▶ Textauszug:
* * * * * * *

Beispiel 3: Eine schwierige Frage
In Apostelgeschichte 15 lesen wir, dass eine schwierige Frage aufkam. Einige kamen aus Judäa und behaupteten, dass man bestimmte Teile des Gesetzes Moses halten müsse, um errettet zu werden (sie betonten besonders die Beschneidung). Für die Juden, die Christen geworden waren, war es schwer zu verstehen, dass Gott (im Alten Testament) Anweisungen gegeben hatte, die jetzt nicht mehr gültig sein sollten. Dass es nicht einfach war, diese Frage zu lösen, merken wir sofort: Es entstand „ein nicht geringer Wortwechsel“.
Was sollte geschehen? Das einfachste wäre sicherlich gewesen, jedem seine „‚Freiheit“ zu lassen. Sollten doch die Gläubigen, die einen jüdischen Hintergrund hatten, die Sache für sich entscheiden, und die aus den Heiden nach ihrer Überzeugung handeln. Interessanterweise geschieht das aber nicht. Stattdessen gehen Paulus und Barnabas nach Jerusalem, der jüdischen Hochburg, um diese Frage gemeinsam mit den Ältesten und Aposteln dort zu besprechen. Es war nicht einfach. Wieder entsteht „‚viel Wortwechsel“ (V. 7), aber die Frage wird gemeinsam besprochen, entschieden, und zwar dort, wo das Problem seinen Ursprung hatte. Die Antwort wird dann den Gläubigen in anderen Gegenden mitgeteilt.
Drei Wege
Die verschiedenen Meinungen, die es zum Thema des Miteinanders von Versammlungen gibt, lassen sich in drei Gruppen einteilen. Der biblische Weg ist der Weg der Einheit (3. Spalte).
Es ist sicher am einfachsten, das zu tun, was einem gefällt. Etwas schwieriger, aber immer noch relativ einfach, ist der Weg des Zentralismus, man handelt nach Anweisung. Der biblische Weg der Einheit dagegen erfordert Abhängigkeit und viel Demut. Aber ist es nicht der Mühe wert?

* * * * * * *

▶ Quellenauszug:
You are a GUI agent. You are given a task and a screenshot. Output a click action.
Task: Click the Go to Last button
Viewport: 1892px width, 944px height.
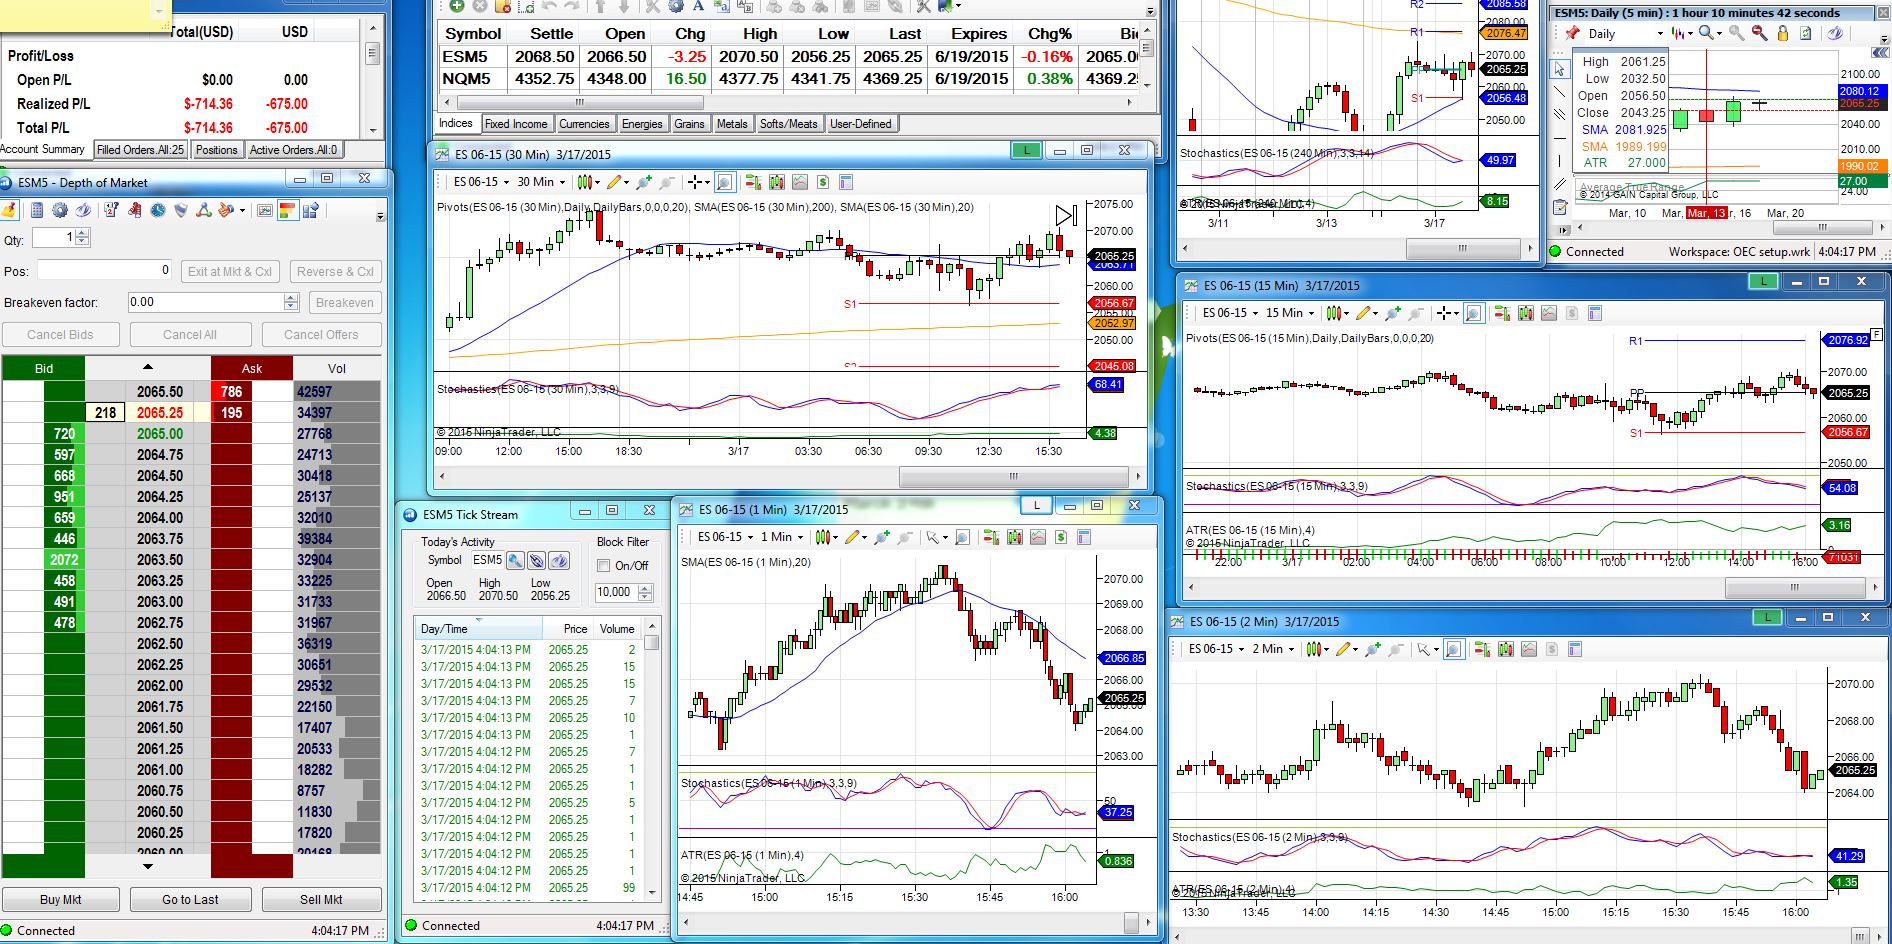(190, 899)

* * * * * * *

Setzen Sie den Textauszug über das Miteinander von Versammlungen im Anschluss an seinen letzten Satz fort.

▶ Lösung der Aufgabe:
Einwände und Antworten
„Im Neuen Testament sehen wir, dass Probleme immer lokal gelöst werden.“
Auch diese Behauptung hält einer biblischen Prüfung nicht stand. Man denke nur an die Beispiele aus Apostelgeschichte 8 und 11 und 15, die im Text besprochen worden sind und die von grundsätzlicher Bedeutung für die Versammlung Gottes waren.
„Wir dürfen uns kein Urteil darüber erlauben, ob sich eine Gruppe von Christen zum Namen des Herrn hin versammelt oder nicht. Das weiß nur der Herr.“
Diese Aussage hört sich zwar zunächst einmal gut an, ist aber bei genauerem Hinsehen nicht haltbar.
Nach Matthäus 18,18–20 sind die Beschlüsse einer Versammlung gültig, weil der Herr in der Mitte ist. Wir können und müssen diese Beschlüsse respektieren, wenn wir die Gewissheit haben, dass man sich an dem betreffenden Ort wirklich zum Namen des Herrn Jesus versammelt. Wenn wir davon nicht ausgingen, würden wir keine Gemeinschaft mit einer solchen Versammlung praktizieren.
Ob sich nun eine Gruppe von Christen zum Namen des Herrn hin versammelt, hängt davon ab, ob sie die Autorität des Herrn anerkennen, indem sie die biblischen Grundsätze praktizieren.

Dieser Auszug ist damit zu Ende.